Another reason Boswell wants to remain on his current path is that he has reservations about road teams, and teams in general, altering gravel racing. Not just that but he also has strong opinions on the level of support that should be awarded to riders in gravel races. According to Boswell the very fabric of gravel racing is sown in fair play and creating a level playing field for all competitors to have the same chances of success – from the very beginners and those racing on a tight budget, to the world’s elite pro riders.
“Teams haven’t really come to gravel in the way that it would change racing yet and I wouldn’t say that I’m against it but maybe I’m not a fan of it at the moment. What I like is that riders like Strickland can come through and have a different career and rise through to the top due to his own ability and drive. That’s one thing that I’m very cautious of, and I noticed it at BWR with riders having support and someone feeding them on the course,” he told Cyclingnews.

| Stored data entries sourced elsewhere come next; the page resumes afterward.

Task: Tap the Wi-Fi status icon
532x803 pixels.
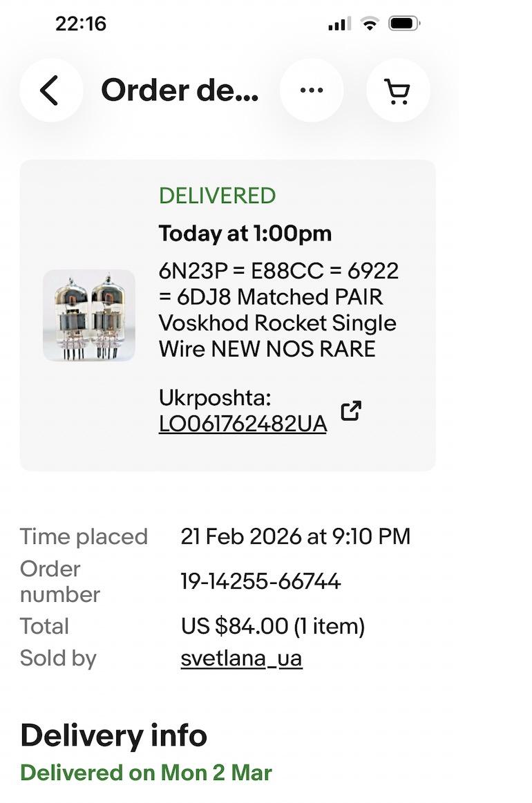Action: (370, 24)
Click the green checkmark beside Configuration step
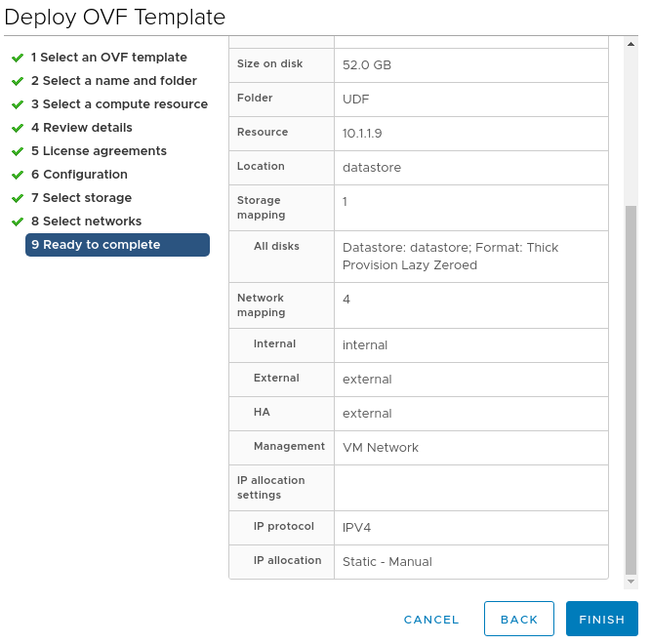This screenshot has height=644, width=651. pos(18,175)
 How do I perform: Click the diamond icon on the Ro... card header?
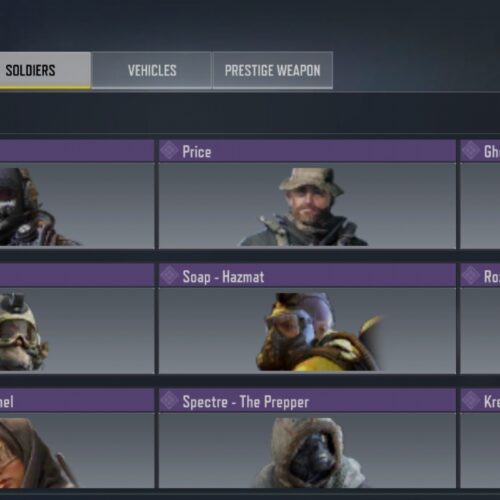(x=471, y=276)
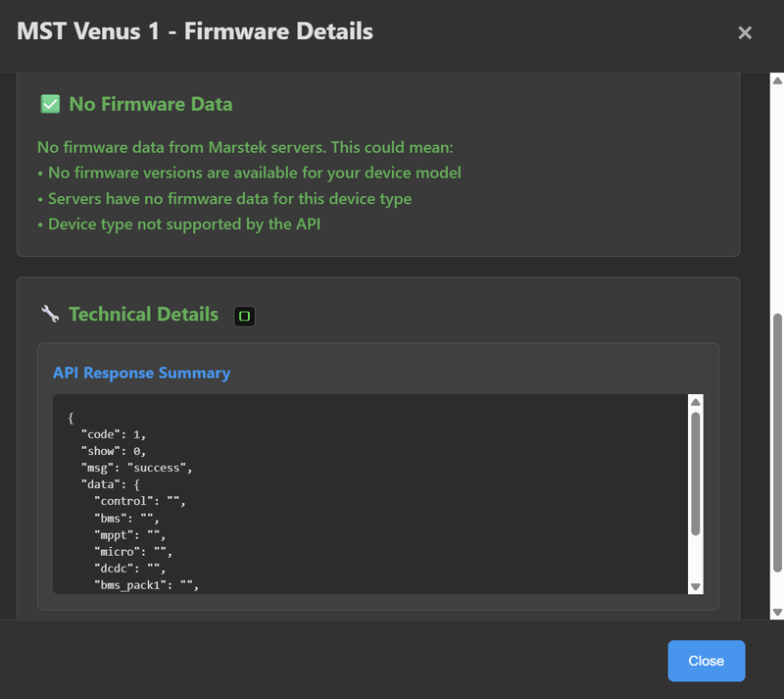The width and height of the screenshot is (784, 699).
Task: Click the up arrow of the JSON box scrollbar
Action: (696, 402)
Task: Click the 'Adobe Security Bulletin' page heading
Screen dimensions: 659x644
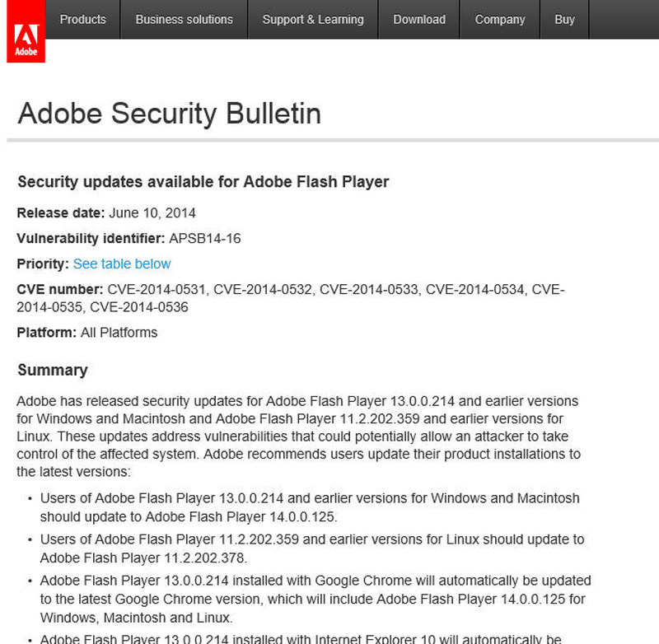Action: (x=169, y=113)
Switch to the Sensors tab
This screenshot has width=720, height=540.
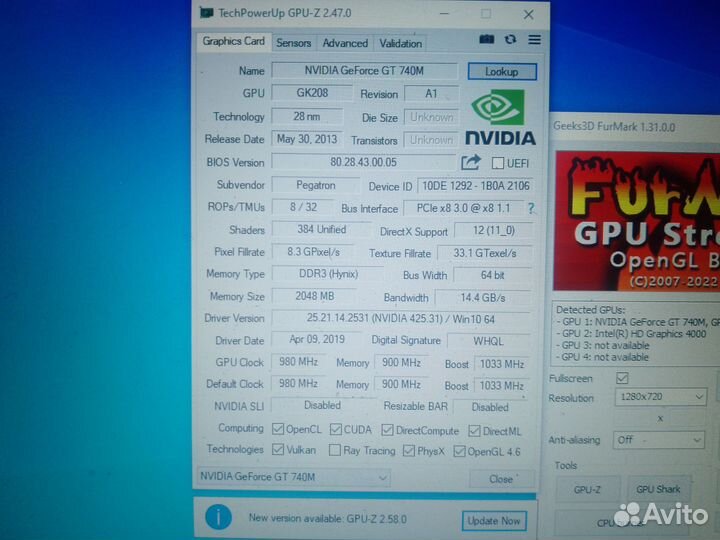[294, 43]
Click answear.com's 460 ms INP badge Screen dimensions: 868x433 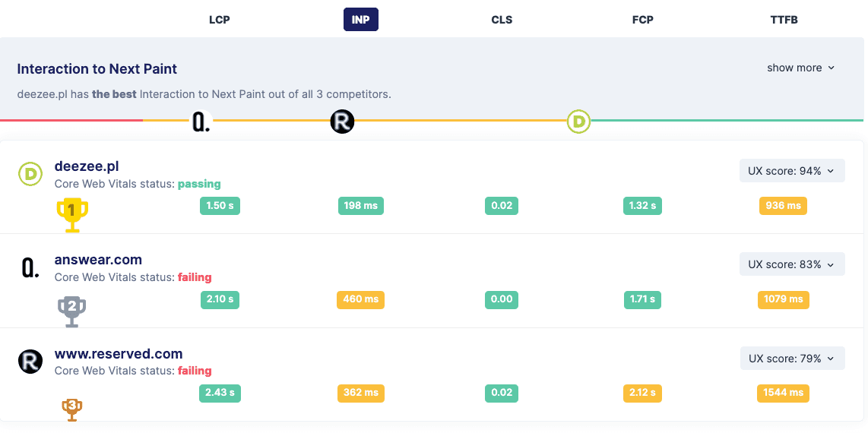361,299
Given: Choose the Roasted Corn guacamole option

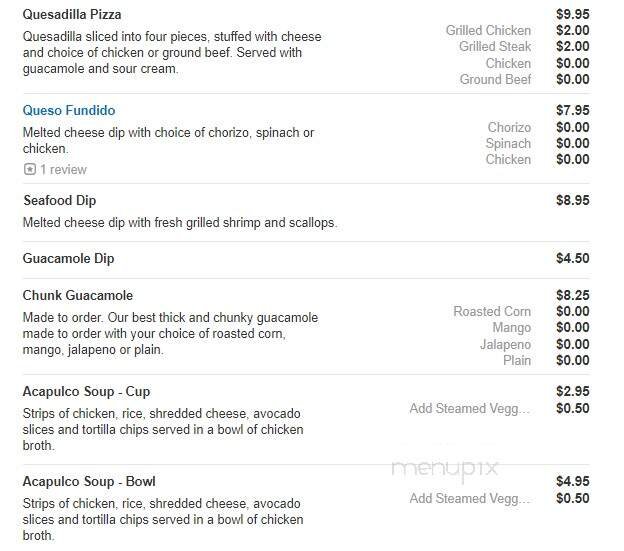Looking at the screenshot, I should (x=492, y=312).
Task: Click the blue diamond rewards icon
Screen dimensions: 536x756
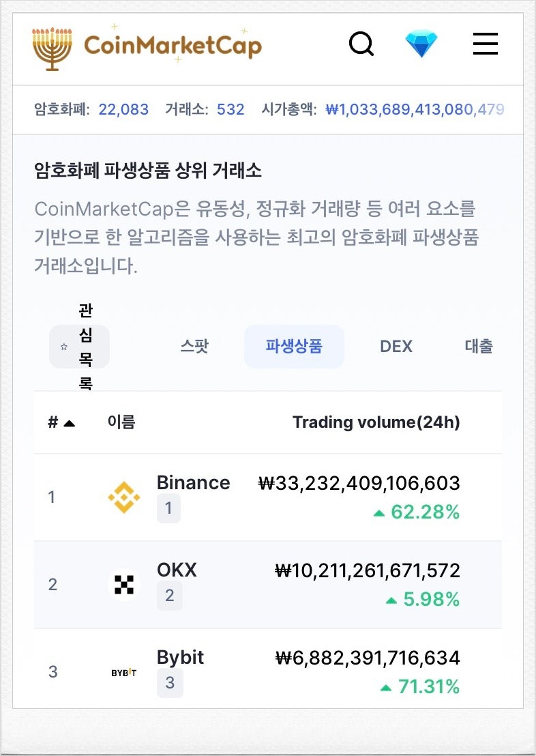Action: (421, 44)
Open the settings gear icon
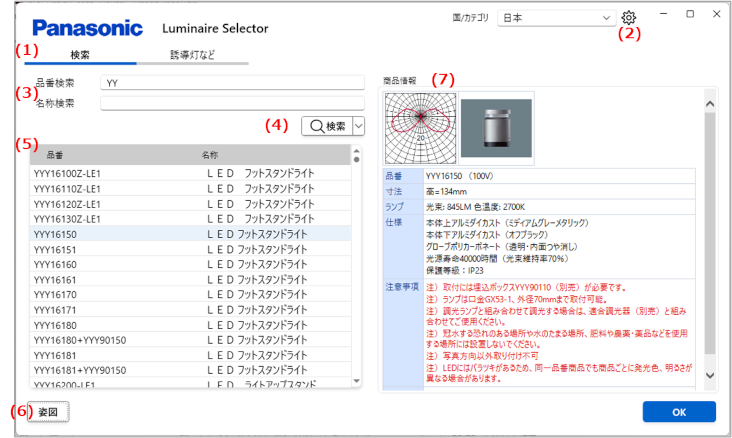732x438 pixels. [628, 18]
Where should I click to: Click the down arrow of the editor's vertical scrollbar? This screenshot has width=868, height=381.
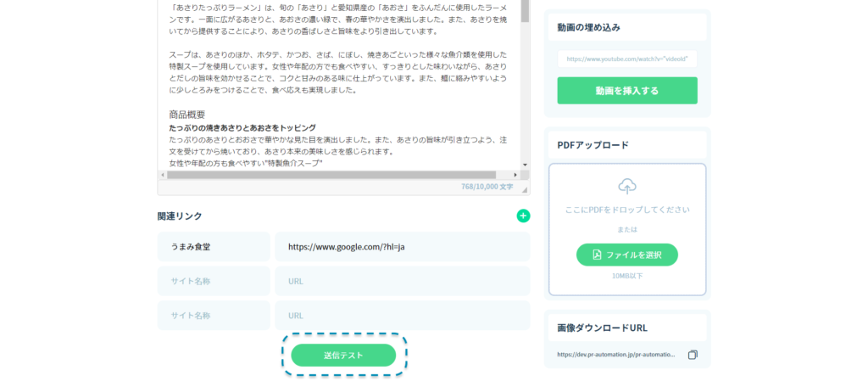coord(525,165)
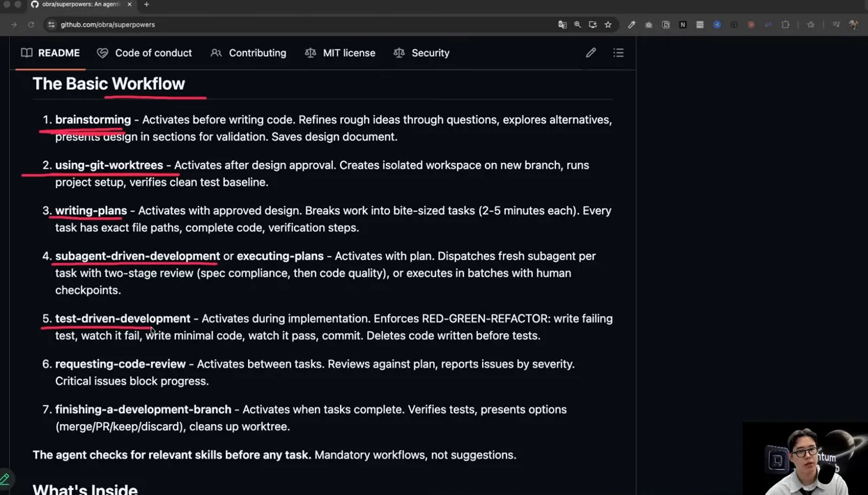Open the eyedropper extension icon
The image size is (868, 495).
(632, 24)

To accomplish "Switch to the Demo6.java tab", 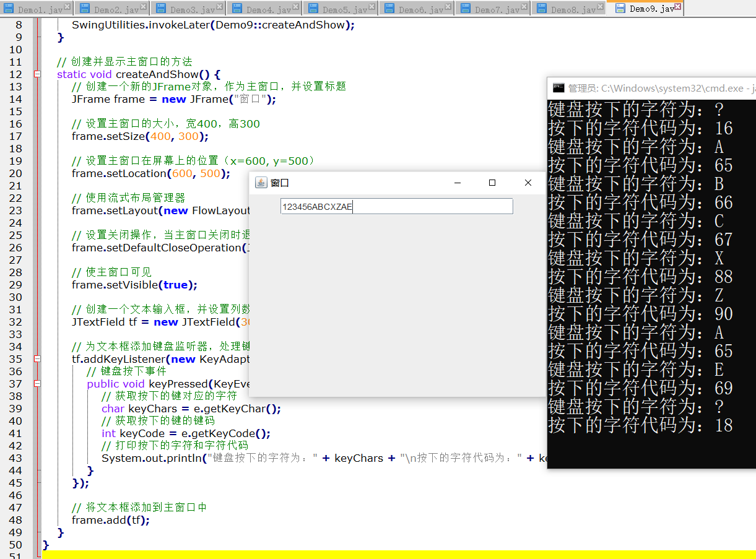I will tap(420, 9).
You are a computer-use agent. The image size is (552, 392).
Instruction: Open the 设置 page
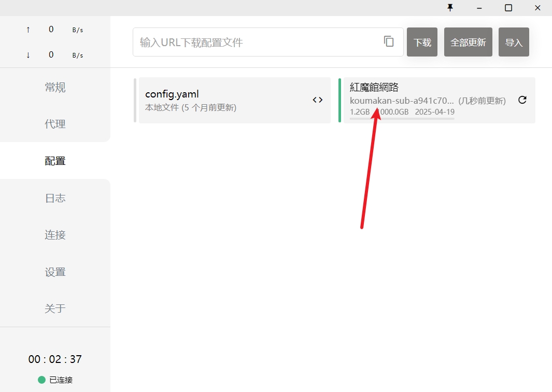[x=55, y=272]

“These other events have aid stations so you can fill up your water but it’s one thing that I’m sad to see in terms of riders being able to have feeds and hand-ups because I think it makes it difficult for young riders who have already paid a tremendous amount of money to travel to races, and for their equipment. To then race against riders who then have support crews, that really limits people who are new to the sport because all of a sudden they need to fly out another person, and a car. I think SBT has said no to outside support and I think that’s awesome.
"One of the cool things is that gravel racing brings things back to the roots of cycling and that you have to look after yourself. It’s like how mountain biking started out. I think outside support should be limited because it really allows for more riders to compete on a level playing field.”
Whether he wins or not on Sunday the American can class his 2021 season as a huge success. When asked what his proudest moment was so far he was forced to pause and reflect but his answer – in typical Boswell style – was based around more than just his athletic achievements and more about what he has put back into the sport.
“It’s hard to say. Winning Unbound was a really cool experience but with it came a lot of extra attention, which is funny as this isn’t why I’m doing it. I think my proudest moment was probably racing over in Kenya at the Migration Race and seeing the drive and determination of those riders. Seeing this new arena of gravel and how it can inspire new riders to get involved has been huge. In the WorldTour you can feel a bit disconnected from the fans. You don’t always know your impact on other athletes, especially ones from other countries but seeing how much inspiration gravel is giving to fans and then seeing them go out and doing it themselves has been the biggest reward this year.”